--- What you will do ---
Return all lines from the listing below in which the string "Page" occurs.
(Beginning of Data extract)
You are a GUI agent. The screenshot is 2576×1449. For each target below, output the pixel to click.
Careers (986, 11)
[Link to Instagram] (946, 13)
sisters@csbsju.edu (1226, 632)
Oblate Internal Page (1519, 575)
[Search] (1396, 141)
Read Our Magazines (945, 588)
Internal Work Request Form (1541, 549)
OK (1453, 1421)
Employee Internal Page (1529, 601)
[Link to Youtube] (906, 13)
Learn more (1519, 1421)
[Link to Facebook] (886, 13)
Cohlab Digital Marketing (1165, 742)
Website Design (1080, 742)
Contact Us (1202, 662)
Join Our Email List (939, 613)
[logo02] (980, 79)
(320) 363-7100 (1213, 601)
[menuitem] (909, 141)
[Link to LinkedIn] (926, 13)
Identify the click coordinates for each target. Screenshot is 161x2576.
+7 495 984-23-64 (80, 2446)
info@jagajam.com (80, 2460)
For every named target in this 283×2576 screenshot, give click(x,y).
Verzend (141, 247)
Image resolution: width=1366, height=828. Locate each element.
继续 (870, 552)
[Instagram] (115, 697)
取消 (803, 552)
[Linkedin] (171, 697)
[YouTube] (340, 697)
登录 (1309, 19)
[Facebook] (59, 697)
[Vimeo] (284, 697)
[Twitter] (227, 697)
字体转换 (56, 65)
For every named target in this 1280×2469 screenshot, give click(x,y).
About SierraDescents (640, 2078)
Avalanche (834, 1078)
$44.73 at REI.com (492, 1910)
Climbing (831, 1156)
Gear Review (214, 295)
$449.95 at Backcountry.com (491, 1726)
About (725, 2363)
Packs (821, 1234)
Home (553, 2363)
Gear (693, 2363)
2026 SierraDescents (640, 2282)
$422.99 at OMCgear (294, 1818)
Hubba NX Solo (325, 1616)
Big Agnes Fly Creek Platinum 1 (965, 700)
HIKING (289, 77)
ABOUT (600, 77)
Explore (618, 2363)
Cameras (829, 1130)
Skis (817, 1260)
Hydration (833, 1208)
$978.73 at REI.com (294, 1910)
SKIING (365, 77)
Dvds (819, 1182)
(End of Data extract)
--- Output ---
Oblate Internal Page (1519, 575)
Employee Internal Page (1529, 601)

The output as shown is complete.